Take my advice and buy gold from me refined by fire so you can become rich! (Revelation 3:18)
We were boys. One of our better campfires crackled and glowed its warmth through jackets and jeans—down to the bones. Then it began. A twig was strategically tossed where orange-red waves of translucent heat jitterbugged over the coals. There was an anticipatory moment when the sacrificial stick seemed unharmed. Yellow flares hissed about its skin. Then the helpless victim writhed until it became one with the embers.
“Cool,” we said in unison.
It was an experiment that bore repeating. Hence, the selection of our objects of peril escalated to pinecones and a coke can. We thought our fire so hot there was nothing it couldn’t transform. The search for an ultimate martyr culminated in the scientific placement of a glass bottle. Ample fuel and much waiting brought the reward. Suspended on a wire hanger in the night air, and surrounded by giddy oohs and ahs, was a blob of molten glass.
I have yet to outgrow my penchant for experimentation. Now I’m testing spiritual limitations. The theoretical inquiry—how many of my choices can I yield to God and see my heart transformed? I’d like to know.
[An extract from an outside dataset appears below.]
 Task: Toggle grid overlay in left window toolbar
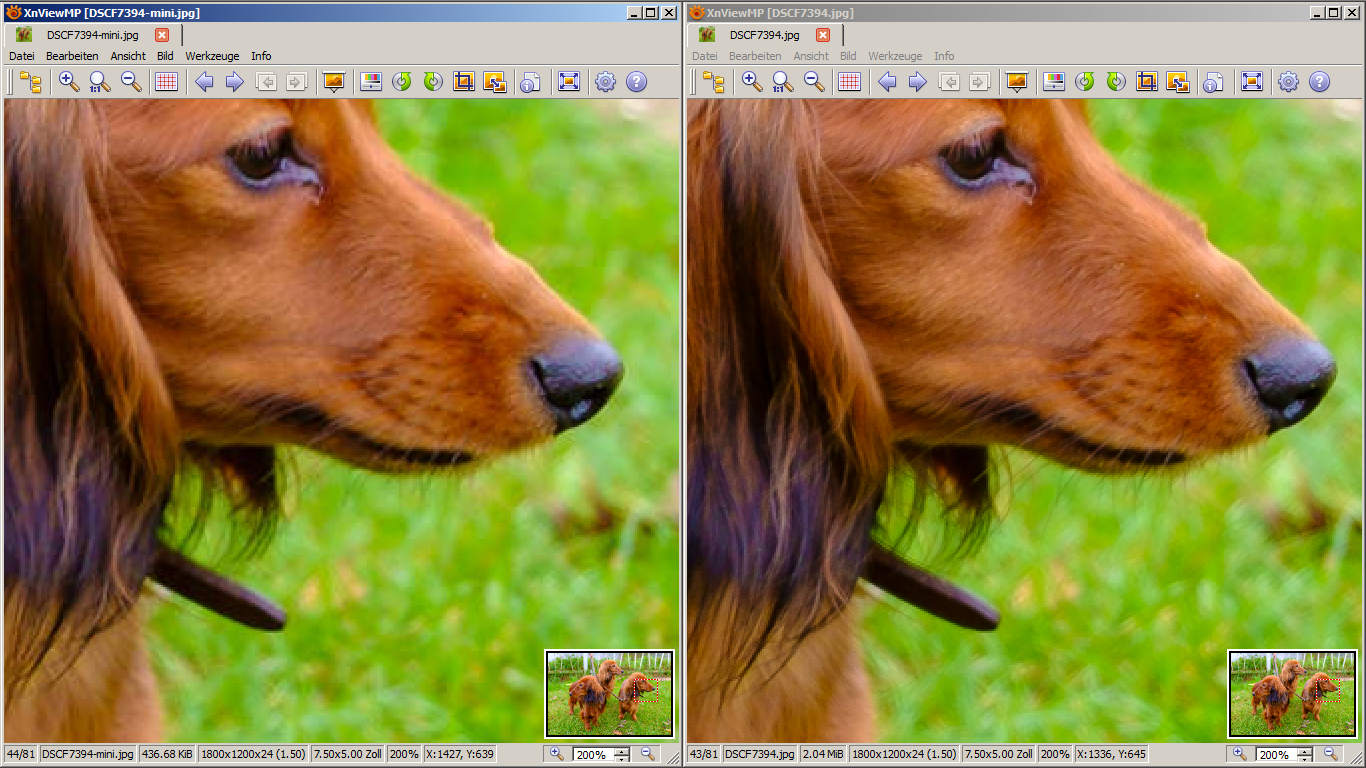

I’ve thrown my afterlife into God’s fire and witnessed it refined into the gold of assurance. Cool, what’s next? I’ve tossed my financial needs into the fire. The results were surprising. The Lord burned off worry and greed, leaving the precious metal of peace. What else can I pitch in there? I put in career choices, but these were only beginner sticks and pinecones. How about my disappointments and habits? What about pastimes and conversations? I wonder what would happen if I let my thoughts be consumed by the Lord’s fire.
One by one, I plan to feed each of these into the crucible of yielding, to see what happens.
Prayer: Lord, what can I give you today?